La columna de hoy de IDEAL.
Reconozco que no me gusta la Fórmula 1. Ni la entiendo ni la soporto. Pero me cae bien Fernando Alonso. Este año. Cuando pierde. Me gusta ver su rictus angustiado en las fotos, después de un abandono o de llegar el séptimo a la meta. Y no es que me regodee en sus derrotas, haciendo bueno el tópico español sobre nuestra mezquindad para con los triunfadores; sino que le veo más apostura y dignidad ahora que cuando ganaba las carreras.

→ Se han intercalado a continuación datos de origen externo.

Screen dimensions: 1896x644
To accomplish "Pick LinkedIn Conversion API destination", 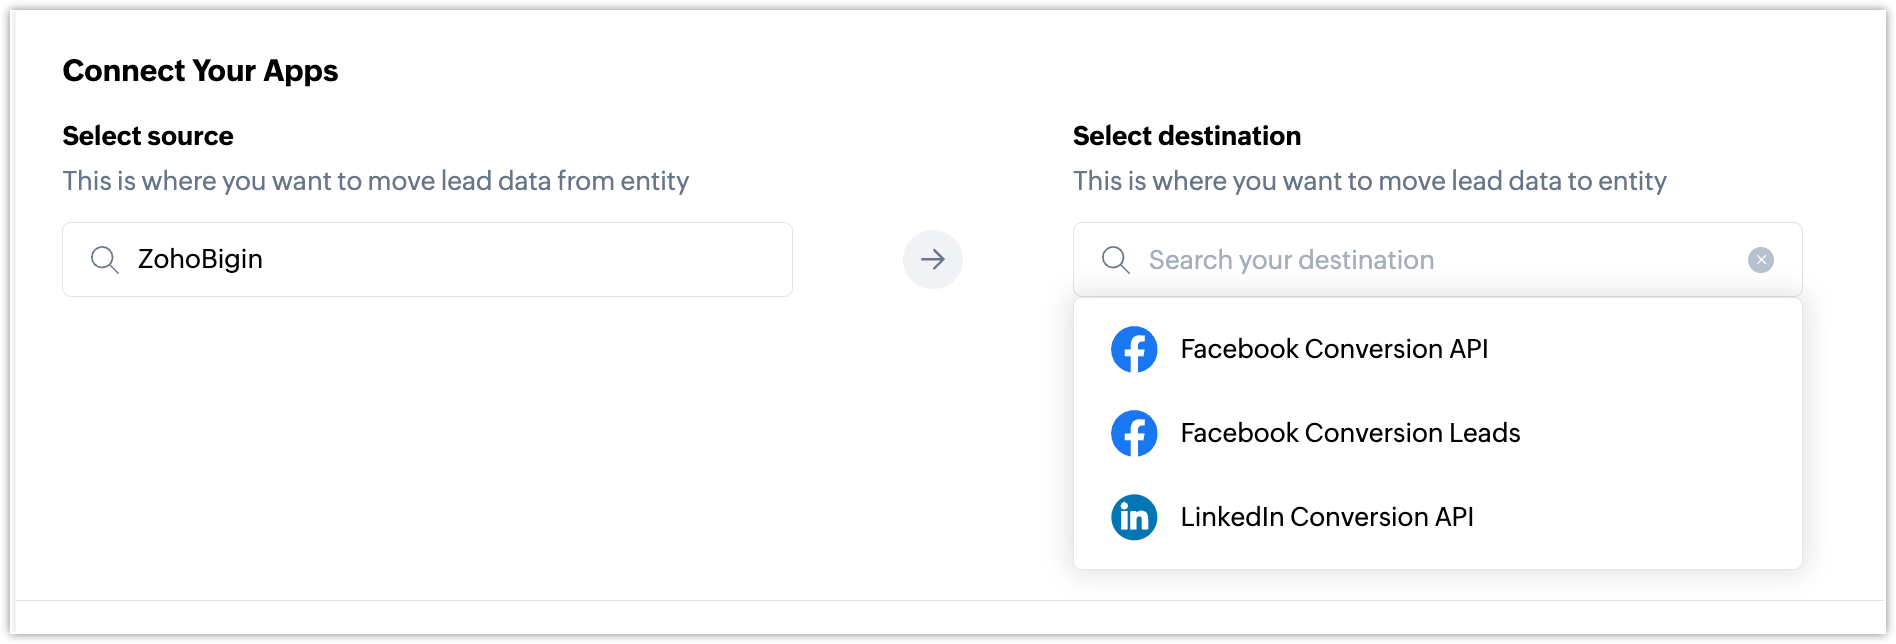I will 1327,517.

Fracaso. La estética del perdedor. ¿Han visto al actor Mickey Rourke recogiendo el León de Oro del Festival de Venecia? Pocos rostros como el del protagonista de “Nueve semanas y media” para certificar los estragos del tiempo, los abusos contra el cuerpo y la mente en las vertiginosas espirales descendentes protagonizadas por las drogas y alcohol. Adoro a Rourke. En sus días de gloria, cuando era el Chico de la Moto o el detective Harry Angel. Pero, sobre todo, ahora, cuando presta su vapuleado rostro a personajes como el de ese “El luchador” que ya ansiamos ver.

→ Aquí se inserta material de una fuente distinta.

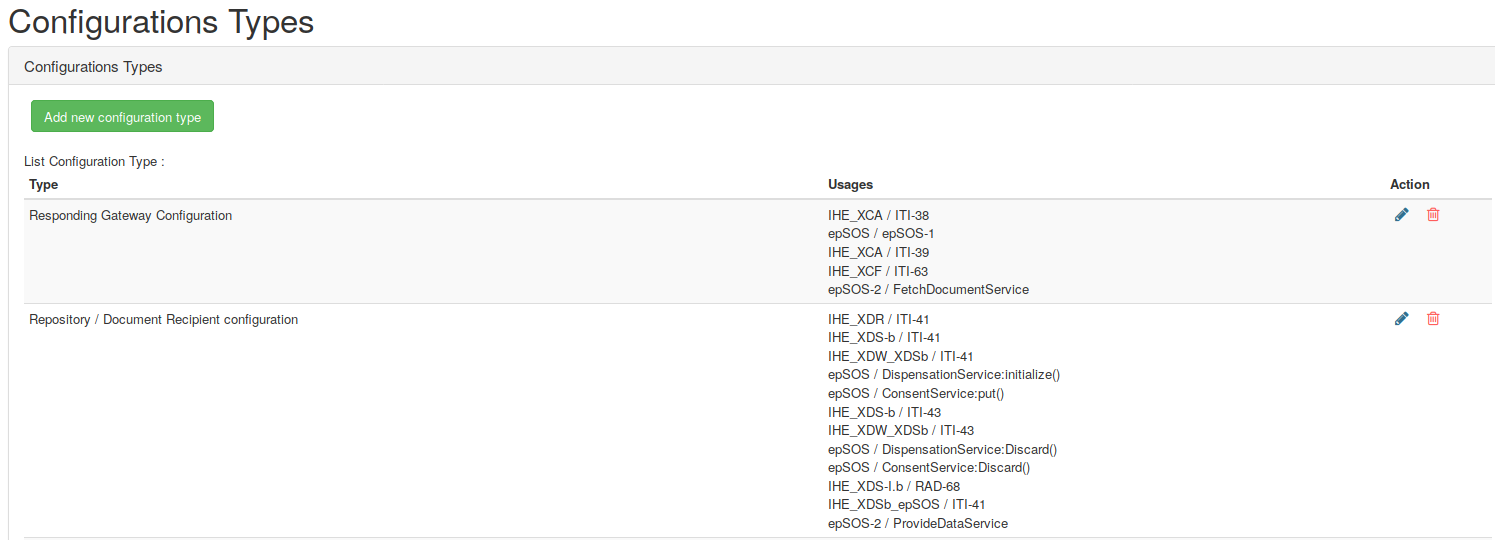Select the epSOS-2 / FetchDocumentService usage
The height and width of the screenshot is (540, 1495).
pyautogui.click(x=928, y=290)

Me gustan las historias de perdedores. Se aprende infinitamente más de una derrota que de cien victorias. Por eso estoy disfrutando cada página de “El síndrome de Mowgli”, la nueva y premiada novela de Andrés Pérez Domínguez, publicada por Algaida y protagonizada por un perdedor de libro: un ex boxeador con ínfulas literarias, traicionado por su gente más cercana. A través de una cuidada prosa, la historia de Montalbán y la taimada Lola trae ecos del mejor género negro, repleta de mujeres fatales y soñadores irredentos.
Además, en la novela juega un papel trascendental uno de esos programas de radio para noctámbulos en que, en las horas más oscuras de la madrugada, los oyentes rumian sus penas y angustias en antena. Historias casi siempre tétricas, sean más o menos veraces o exageradas. Personas que confían al vacío de la noche sus decepciones, sus miserias, sus fracasos.

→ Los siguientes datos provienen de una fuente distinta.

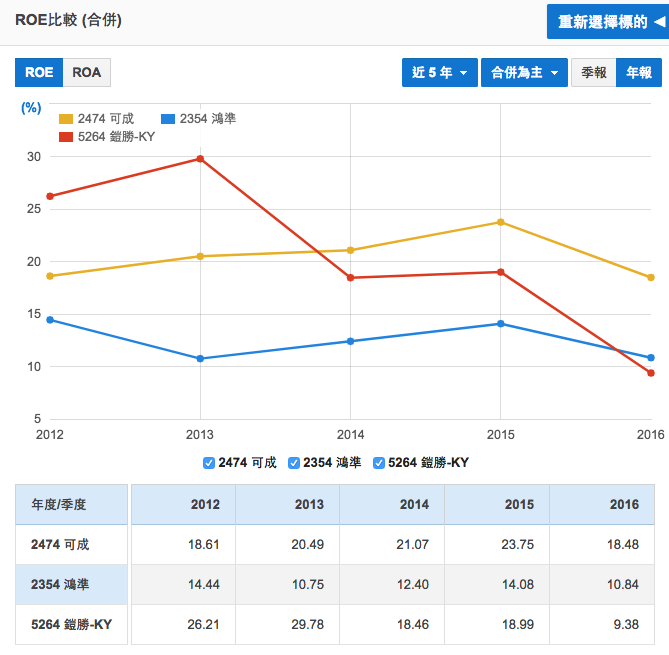Click the red 2013 peak data point
This screenshot has width=669, height=655.
pyautogui.click(x=200, y=159)
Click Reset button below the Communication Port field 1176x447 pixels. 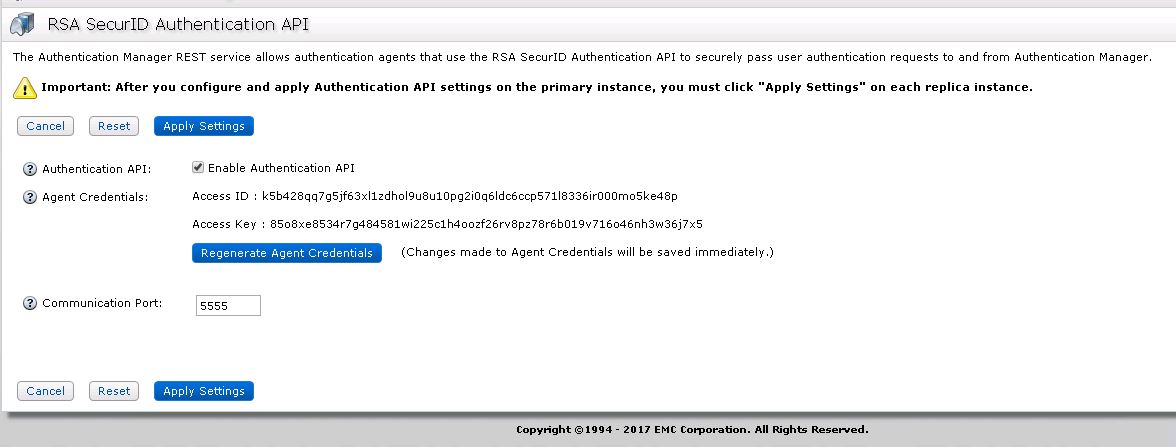114,391
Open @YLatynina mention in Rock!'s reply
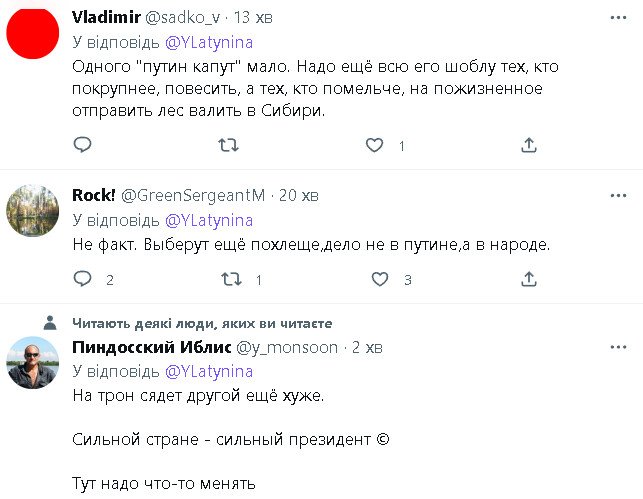The image size is (643, 499). tap(208, 219)
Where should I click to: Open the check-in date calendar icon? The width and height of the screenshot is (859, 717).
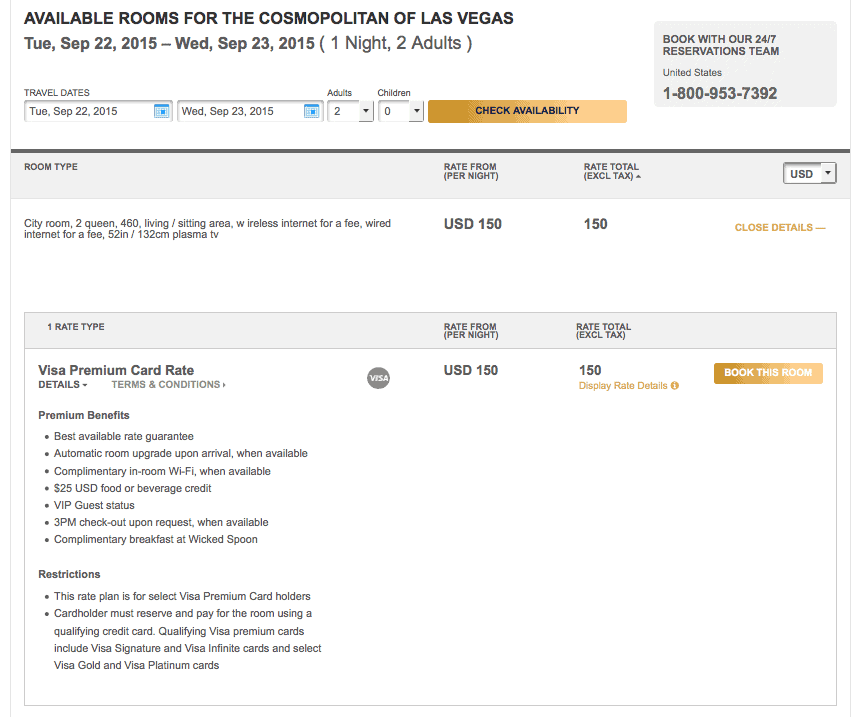162,111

Y es que perder es cuestión de método. Como el prodigioso Gaviero de Alvaro Mutis. Como los personajes de las películas de John Huston o las novelas de Ernest Hemingway. Como ese Roberto Iniesta, un Correcaminos que habla con la sabiduría que confiere el fracaso y que, con sus Extremoduro, ha vuelto a escena, publicando un disco con un solo corte de cuarenta y pico minutos, titulado “Dulce introducción al caos”.
No es sencillo, ni mucho menos, ser un buen perdedor. Y no es sólo cuestión de ética, sino de estética. Un buen perdedor ha de ser un tipo duro, solitario, discreto, callado, fuerte, de rostro pétreo, coriáceo, cincelado por los golpes de la vida.
No podrá ser ni un esperpento lacrimógeno, desmadejado y roto, ni un histérico parlanchín. Estos serán, en el mejor de los casos, unos fracasados insoportables, pero nunca heroicos perdedores de ley, dignos protagonistas de historias imperecederas.
Jesús Lens Espinosa de los Monteros.